WHAT THIS TASK INVOLVES. Reproduce the opening lines of the records exactly, up to and including the line in which "Select contour plot" occurs.

Stored items from a collection:
-------
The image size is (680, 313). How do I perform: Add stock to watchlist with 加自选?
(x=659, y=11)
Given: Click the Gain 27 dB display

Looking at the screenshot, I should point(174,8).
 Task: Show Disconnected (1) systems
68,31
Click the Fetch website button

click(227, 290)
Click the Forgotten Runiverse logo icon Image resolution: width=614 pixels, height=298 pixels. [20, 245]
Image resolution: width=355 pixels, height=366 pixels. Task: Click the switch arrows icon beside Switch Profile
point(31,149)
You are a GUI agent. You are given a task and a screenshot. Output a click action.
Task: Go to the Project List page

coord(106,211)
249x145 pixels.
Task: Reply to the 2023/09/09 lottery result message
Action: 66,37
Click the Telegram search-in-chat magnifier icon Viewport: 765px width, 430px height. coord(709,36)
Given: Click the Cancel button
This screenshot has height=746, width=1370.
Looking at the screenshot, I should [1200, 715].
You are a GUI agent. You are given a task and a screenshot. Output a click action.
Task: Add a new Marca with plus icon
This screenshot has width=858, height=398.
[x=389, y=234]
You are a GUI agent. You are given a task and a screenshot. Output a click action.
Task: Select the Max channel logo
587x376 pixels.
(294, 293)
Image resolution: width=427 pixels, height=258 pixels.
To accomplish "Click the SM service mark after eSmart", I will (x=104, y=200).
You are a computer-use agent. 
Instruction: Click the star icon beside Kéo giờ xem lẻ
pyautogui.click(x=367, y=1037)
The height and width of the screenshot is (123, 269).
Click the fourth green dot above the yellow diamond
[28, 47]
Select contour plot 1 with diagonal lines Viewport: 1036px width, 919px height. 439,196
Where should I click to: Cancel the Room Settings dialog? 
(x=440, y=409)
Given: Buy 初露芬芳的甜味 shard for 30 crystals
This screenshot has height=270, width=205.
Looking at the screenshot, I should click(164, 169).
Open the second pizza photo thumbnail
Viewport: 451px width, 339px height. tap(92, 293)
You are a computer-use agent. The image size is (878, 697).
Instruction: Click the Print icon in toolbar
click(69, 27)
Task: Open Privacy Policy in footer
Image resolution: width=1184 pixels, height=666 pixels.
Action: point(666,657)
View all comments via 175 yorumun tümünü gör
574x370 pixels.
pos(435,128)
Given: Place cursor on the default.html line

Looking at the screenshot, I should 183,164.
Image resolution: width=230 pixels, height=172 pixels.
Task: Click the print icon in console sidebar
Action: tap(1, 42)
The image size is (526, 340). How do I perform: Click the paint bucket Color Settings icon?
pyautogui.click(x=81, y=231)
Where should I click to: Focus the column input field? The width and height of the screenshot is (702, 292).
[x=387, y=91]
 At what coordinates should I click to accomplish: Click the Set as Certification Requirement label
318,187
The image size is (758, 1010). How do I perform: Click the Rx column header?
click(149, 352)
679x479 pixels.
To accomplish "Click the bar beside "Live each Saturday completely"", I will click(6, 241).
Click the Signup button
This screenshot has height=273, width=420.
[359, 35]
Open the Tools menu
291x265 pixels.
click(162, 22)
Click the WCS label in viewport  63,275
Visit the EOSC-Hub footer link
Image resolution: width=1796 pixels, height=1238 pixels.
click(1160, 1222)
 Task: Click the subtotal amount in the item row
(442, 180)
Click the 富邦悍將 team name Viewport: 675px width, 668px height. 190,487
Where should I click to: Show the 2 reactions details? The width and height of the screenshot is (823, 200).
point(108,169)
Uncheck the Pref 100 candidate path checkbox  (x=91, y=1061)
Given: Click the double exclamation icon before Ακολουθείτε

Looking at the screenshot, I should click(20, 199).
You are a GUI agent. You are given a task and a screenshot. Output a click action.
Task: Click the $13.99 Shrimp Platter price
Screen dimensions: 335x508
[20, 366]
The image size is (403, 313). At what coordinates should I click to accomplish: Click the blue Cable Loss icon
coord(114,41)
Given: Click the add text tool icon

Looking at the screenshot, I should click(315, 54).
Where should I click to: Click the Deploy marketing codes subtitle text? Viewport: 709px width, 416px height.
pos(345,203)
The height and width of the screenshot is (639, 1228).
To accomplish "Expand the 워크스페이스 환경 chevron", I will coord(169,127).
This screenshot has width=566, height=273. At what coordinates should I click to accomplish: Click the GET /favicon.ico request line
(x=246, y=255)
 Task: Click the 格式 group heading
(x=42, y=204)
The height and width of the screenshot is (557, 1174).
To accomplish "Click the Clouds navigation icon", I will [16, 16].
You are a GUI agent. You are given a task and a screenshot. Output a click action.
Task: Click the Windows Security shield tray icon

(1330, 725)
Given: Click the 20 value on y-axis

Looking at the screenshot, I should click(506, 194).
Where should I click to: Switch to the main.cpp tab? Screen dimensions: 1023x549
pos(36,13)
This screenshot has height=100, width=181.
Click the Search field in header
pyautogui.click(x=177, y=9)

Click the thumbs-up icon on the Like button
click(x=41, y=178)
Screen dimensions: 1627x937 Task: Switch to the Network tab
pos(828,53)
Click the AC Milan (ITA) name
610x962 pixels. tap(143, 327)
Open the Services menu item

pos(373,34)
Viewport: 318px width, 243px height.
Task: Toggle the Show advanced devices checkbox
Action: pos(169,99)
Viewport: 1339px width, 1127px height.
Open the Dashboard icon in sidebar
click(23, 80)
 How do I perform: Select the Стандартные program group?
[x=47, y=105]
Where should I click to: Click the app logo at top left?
-------
WRITTEN ANSWER.
The image size is (680, 313). How do I perform: Add stock to watchlist with 加自选?
(x=659, y=11)
Given: Click the Gain 27 dB display

Looking at the screenshot, I should point(174,8).
 Task: Show Disconnected (1) systems
68,31
Click the Fetch website button

click(227, 290)
Click the Forgotten Runiverse logo icon Image resolution: width=614 pixels, height=298 pixels. [20, 245]
Image resolution: width=355 pixels, height=366 pixels. Task: Click the switch arrows icon beside Switch Profile
point(31,149)
You are a GUI agent. You are given a task and a screenshot. Output a click action.
Task: Go to the Project List page

coord(106,211)
249x145 pixels.
Task: Reply to the 2023/09/09 lottery result message
Action: 66,37
Click the Telegram search-in-chat magnifier icon Viewport: 765px width, 430px height. coord(709,36)
Given: Click the Cancel button
This screenshot has height=746, width=1370.
Looking at the screenshot, I should [1200, 715].
You are a GUI agent. You are given a task and a screenshot. Output a click action.
Task: Add a new Marca with plus icon
This screenshot has width=858, height=398.
[x=389, y=234]
You are a GUI agent. You are given a task and a screenshot. Output a click action.
Task: Select the Max channel logo
587x376 pixels.
(294, 293)
Image resolution: width=427 pixels, height=258 pixels.
To accomplish "Click the SM service mark after eSmart", I will (x=104, y=200).
You are a computer-use agent. 
Instruction: Click the star icon beside Kéo giờ xem lẻ
pyautogui.click(x=367, y=1037)
The height and width of the screenshot is (123, 269).
Click the fourth green dot above the yellow diamond
[28, 47]
Select contour plot 1 with diagonal lines Viewport: 1036px width, 919px height. 439,196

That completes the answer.